Primeiro, o presidente da Abramilho chama a atenção para a época em que era ministro, quando o Mapa participava e tinha voz ativa no Conselho Econômico . “Era o Ministério que mais absorvia recursos da União. Depois, começou a sofrer perdas, como, por exemplo, o pessoal na área de planejamento especialmente, a parte de suporte ao crédito rural, ficou,também, sem a Embrater (Empresa Brasileira da Assistência Técnica e Extensão Rural). A Embrapa passou por 24 anos de apagão científico, só não morreu pela competência que ela tem. Tudo isso foi um desmembramento tenebroso e, a cada ano, havia a diminuição do orçamento proporcional ao da União”, enfatiza.

Outro instrumento de grande valor que o Mapa perdeu, na opinião de Paolinelli, foi o comando do crédito rural. “Hoje o Ministério não tem como controlar, o governo passou o controle do crédito rural paras financeiras. Ora, é como entregar as galinhas para a raposa tomar conta. A área financeira não quer risco, quer lucro, é incompatível com os objetivos do órgão que, infelizmente, não tem ninguém mais para acompanhar isso, o comando do processo e as principais políticas públicas”, reclama.

Além disso, segundo Paolinelli, desde que perdeu a Conta Movimento, o preço mínimo não funciona mais, passou a ser fictício. “Começaram a usar subterfúgios para tentar tapear as ações que o governo tem que tomar, obrigado por leis.  Essas experiências foram danosas, os juros altíssimos”, avalia ele, que acrescenta: “O que o governo faz, hoje, em relação à Nota do Produtor Rural e outros, é um assalto. Tem bancos oficiais cobrando 8% de seguro de uma nota. Eu não concordo com isso.”

O presidente da Abramilho desabafa: “Hoje, o Mapa não tem dinheiro nem instrumentos e está mais fraco em recursos. Tem tarefas, mas não possui competência para realizá-las. A mais grave, a meu ver, é a defesa sanitária vegetal e animal”. Em sua avaliação, o Brasil está passando por uma fase perigosíssima, cresceu muito no mercado internacional pela competência de seus produtores e não teve o apoio governamental, nem na infraestrutura para atender o crescimento de demanda, estradas, ferrovias, hidrovias, como também não possui os recursos e os instrumentos para manter esse grande esforço por parte dos agricultores. “Podemos perder, por incompetência, o mercado internacional em função da má atuação governamental no que diz respeito à mobilidade, padronização, participação dos produtos que nós produzimos. Eu acho isso muito perigoso. Eu acho que o Ministério da Agricultura vive um caos”, preconiza.
# # # # # # #
### Instrução A
Com base no texto de leitura, responda:
(i) Por quantos anos de apagão científico passou a Embrapa?
(ii) Qual percentual de seguro os bancos oficiais estão cobrando de uma nota?
(iii) Qual tarefa o presidente da Abramilho considera a mais grave?
# # # # # # #
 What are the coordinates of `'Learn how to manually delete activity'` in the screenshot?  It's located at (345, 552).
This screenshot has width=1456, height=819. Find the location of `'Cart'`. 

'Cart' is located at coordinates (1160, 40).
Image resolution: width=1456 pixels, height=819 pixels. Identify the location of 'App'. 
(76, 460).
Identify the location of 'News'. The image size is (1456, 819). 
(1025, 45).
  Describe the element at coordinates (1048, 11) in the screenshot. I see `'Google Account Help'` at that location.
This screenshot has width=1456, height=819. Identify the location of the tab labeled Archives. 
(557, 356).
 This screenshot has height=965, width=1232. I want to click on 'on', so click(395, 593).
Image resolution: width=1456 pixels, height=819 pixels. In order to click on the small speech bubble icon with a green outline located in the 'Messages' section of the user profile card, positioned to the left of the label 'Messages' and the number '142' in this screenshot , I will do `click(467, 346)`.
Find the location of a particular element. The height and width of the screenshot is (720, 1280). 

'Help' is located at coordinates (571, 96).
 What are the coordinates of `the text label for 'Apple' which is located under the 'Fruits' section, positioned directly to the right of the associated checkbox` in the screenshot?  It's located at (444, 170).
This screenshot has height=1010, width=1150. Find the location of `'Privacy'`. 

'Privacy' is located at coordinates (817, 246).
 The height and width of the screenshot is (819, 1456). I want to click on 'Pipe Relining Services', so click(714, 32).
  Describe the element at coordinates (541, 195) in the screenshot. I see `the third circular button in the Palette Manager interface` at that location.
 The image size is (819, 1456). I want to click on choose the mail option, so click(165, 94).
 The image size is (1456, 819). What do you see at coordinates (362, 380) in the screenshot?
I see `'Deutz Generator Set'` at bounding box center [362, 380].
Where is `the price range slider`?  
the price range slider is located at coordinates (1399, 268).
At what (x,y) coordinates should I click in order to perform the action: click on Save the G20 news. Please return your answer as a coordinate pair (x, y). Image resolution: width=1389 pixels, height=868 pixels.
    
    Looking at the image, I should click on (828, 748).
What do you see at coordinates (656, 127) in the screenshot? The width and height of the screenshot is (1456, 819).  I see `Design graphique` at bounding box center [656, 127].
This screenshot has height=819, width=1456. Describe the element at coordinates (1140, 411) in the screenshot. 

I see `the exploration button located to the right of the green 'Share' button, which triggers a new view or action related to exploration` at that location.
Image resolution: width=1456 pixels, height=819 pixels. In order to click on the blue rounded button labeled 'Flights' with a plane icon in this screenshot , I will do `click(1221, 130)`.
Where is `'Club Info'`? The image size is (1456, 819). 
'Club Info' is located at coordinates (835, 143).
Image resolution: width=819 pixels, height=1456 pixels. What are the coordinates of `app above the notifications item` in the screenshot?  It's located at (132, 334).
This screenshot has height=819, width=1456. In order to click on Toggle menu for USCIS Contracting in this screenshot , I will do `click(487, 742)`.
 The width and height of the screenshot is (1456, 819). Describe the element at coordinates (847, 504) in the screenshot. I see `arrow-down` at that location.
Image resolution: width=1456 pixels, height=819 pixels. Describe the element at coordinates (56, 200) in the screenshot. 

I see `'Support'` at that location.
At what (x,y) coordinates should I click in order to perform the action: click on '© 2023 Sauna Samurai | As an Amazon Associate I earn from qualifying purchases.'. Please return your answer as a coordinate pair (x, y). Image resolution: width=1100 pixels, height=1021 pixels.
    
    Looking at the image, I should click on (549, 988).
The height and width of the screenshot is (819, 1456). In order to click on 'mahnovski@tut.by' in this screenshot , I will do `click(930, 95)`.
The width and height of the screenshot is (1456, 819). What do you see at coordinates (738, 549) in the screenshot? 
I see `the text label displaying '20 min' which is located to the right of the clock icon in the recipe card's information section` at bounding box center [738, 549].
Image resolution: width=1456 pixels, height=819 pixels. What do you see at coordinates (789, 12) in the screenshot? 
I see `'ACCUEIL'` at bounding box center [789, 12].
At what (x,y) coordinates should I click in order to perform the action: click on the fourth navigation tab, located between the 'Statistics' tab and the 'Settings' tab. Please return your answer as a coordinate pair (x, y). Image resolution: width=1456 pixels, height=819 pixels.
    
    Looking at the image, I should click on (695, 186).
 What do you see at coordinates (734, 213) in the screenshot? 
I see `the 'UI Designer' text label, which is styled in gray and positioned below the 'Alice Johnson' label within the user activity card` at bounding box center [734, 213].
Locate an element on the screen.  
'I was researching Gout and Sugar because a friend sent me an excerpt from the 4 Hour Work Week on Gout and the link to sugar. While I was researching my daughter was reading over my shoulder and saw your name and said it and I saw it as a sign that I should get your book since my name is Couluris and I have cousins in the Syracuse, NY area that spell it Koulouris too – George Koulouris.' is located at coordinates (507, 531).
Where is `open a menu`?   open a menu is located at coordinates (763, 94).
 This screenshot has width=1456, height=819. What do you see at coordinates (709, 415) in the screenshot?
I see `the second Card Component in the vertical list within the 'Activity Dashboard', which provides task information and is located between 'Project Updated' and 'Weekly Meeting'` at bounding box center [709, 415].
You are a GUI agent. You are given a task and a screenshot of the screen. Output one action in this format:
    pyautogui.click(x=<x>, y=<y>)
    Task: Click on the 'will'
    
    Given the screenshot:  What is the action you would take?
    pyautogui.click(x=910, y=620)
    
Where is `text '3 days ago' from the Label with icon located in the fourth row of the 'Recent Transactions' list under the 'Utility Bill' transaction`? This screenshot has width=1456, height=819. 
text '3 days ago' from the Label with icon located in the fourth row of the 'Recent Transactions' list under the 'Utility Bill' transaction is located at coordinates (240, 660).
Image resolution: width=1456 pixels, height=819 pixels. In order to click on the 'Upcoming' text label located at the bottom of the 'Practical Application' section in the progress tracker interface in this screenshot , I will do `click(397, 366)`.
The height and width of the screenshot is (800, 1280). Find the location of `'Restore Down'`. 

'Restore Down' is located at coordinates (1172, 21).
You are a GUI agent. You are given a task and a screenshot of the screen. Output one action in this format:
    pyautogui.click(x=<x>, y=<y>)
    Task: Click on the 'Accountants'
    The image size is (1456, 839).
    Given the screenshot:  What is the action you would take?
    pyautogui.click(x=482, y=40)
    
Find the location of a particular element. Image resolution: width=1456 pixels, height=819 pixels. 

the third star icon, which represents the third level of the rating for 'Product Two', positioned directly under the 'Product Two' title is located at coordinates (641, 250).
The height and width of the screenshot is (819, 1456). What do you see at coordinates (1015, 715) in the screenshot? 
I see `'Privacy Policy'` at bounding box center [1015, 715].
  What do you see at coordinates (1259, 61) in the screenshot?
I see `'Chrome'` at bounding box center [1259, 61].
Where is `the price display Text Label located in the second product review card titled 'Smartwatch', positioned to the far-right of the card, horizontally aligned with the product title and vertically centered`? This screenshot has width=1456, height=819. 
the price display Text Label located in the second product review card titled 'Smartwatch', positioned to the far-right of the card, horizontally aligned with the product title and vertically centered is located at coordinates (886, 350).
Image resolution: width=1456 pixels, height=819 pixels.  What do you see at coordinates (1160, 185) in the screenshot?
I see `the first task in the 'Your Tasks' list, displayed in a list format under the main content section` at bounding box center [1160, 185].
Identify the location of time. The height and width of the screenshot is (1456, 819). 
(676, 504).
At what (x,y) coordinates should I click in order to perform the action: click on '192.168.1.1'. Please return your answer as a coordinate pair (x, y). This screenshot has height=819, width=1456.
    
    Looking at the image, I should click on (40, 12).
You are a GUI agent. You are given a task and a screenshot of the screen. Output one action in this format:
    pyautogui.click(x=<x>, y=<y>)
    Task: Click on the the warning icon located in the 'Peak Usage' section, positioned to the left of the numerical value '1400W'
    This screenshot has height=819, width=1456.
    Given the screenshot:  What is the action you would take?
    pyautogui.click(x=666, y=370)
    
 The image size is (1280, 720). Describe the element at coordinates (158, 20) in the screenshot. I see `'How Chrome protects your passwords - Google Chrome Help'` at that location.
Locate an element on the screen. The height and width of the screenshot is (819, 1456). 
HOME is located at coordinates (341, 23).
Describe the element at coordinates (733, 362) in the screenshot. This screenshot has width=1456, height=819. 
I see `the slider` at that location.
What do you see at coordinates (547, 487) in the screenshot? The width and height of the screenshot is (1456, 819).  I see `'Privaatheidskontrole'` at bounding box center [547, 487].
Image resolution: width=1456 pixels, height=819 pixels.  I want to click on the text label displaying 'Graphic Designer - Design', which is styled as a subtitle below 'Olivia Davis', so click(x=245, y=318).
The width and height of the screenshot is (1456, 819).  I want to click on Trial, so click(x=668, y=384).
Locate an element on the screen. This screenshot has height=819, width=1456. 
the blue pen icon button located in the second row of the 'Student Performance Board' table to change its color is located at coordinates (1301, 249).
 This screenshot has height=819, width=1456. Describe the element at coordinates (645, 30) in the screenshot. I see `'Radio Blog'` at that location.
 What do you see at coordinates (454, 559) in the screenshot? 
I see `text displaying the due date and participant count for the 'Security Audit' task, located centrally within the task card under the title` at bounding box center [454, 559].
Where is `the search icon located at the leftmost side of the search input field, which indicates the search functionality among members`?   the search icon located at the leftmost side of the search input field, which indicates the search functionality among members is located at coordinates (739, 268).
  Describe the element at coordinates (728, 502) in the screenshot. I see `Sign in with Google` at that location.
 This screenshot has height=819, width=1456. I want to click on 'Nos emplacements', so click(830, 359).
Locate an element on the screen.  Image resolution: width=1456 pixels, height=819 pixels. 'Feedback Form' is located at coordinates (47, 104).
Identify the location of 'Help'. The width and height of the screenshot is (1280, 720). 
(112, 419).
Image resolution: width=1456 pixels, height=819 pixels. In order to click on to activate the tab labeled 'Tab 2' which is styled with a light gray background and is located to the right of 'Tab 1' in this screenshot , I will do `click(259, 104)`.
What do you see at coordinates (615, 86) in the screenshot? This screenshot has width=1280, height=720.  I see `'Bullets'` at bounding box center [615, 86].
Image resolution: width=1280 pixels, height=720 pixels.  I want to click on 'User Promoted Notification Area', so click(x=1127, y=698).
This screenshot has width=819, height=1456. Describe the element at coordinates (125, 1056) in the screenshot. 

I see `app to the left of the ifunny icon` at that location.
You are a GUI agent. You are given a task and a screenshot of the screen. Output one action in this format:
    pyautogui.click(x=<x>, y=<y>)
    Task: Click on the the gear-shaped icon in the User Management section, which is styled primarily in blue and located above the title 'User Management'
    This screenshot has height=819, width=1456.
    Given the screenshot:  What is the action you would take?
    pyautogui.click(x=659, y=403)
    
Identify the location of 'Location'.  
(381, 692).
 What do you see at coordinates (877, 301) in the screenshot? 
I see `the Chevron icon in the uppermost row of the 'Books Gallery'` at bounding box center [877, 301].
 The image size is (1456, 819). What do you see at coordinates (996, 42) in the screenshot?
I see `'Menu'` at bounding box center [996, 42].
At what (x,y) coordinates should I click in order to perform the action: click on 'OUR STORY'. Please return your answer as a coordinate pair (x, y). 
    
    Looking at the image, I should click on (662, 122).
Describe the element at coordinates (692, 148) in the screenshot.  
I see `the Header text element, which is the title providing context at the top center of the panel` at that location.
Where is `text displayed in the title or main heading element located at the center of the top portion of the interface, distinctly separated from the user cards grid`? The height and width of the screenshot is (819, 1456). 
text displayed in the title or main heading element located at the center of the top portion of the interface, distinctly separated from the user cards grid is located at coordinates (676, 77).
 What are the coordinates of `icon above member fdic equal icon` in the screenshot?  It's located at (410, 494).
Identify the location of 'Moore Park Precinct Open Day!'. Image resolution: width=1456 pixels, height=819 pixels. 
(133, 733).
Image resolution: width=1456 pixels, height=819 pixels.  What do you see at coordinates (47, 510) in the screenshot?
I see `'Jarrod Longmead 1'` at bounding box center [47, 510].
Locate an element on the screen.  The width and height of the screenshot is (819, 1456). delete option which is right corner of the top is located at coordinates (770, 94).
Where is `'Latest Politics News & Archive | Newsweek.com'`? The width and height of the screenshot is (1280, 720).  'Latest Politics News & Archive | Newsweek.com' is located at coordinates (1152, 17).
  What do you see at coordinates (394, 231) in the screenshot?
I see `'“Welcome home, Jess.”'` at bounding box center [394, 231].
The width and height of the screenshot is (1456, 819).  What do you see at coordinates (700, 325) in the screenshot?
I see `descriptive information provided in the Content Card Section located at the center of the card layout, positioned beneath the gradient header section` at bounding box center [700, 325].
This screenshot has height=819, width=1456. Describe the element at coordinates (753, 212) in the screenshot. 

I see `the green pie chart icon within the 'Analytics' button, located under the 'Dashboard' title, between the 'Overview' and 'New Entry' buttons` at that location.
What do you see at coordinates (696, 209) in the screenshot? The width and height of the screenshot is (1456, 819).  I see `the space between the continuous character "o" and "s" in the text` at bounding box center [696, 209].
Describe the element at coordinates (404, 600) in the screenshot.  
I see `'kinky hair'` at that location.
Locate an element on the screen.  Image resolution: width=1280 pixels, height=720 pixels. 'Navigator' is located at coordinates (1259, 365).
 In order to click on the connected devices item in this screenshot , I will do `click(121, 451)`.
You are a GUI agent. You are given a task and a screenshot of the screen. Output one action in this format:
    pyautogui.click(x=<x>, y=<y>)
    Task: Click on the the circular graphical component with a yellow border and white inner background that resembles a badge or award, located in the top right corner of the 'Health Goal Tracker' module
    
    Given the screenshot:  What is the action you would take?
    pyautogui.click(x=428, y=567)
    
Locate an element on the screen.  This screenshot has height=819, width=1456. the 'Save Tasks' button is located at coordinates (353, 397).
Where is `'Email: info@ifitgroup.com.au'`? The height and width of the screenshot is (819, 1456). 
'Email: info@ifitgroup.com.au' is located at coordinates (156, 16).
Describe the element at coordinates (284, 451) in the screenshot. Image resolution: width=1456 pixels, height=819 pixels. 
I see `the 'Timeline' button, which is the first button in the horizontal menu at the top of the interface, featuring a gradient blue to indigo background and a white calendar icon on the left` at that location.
# # # # # # #
### Instrução B
Edite, na listagem, o trecho da linha que contém "y). This screenshot has height=819, width=1456." até a linha que contém "Looking at the image, I should click on (40, 12).", substituindo "coordinate pair" por "pair of numbers" e mantendo o restante inalterado.

### Resposta escrita A
(i) 24 anos.
(ii) 8%.
(iii) A defesa sanitária vegetal e animal.

### Resposta escrita B
At what (x,y) coordinates should I click in order to perform the action: click on '192.168.1.1'. Please return your answer as a pair of numbers (x, y). This screenshot has height=819, width=1456.
    
    Looking at the image, I should click on (40, 12).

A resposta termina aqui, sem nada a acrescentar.